(Beginning of Task data)

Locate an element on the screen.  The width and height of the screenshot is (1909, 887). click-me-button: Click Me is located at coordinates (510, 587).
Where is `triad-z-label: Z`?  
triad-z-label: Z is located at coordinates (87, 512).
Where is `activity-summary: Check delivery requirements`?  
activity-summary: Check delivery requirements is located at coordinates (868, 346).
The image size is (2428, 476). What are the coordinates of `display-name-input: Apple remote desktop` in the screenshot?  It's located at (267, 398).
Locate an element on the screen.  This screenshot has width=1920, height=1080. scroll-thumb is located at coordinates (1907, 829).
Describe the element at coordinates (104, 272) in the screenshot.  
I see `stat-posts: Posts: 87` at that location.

(End of Task data)

Exercise details:
Reproduce every one of the rows above word for word, without changing anything.

Exercise result:
Locate an element on the screen.  The width and height of the screenshot is (1909, 887). click-me-button: Click Me is located at coordinates (510, 587).
Where is `triad-z-label: Z`?  
triad-z-label: Z is located at coordinates (87, 512).
Where is `activity-summary: Check delivery requirements`?  
activity-summary: Check delivery requirements is located at coordinates (868, 346).
The image size is (2428, 476). What are the coordinates of `display-name-input: Apple remote desktop` in the screenshot?  It's located at (267, 398).
Locate an element on the screen.  This screenshot has width=1920, height=1080. scroll-thumb is located at coordinates (1907, 829).
Describe the element at coordinates (104, 272) in the screenshot.  
I see `stat-posts: Posts: 87` at that location.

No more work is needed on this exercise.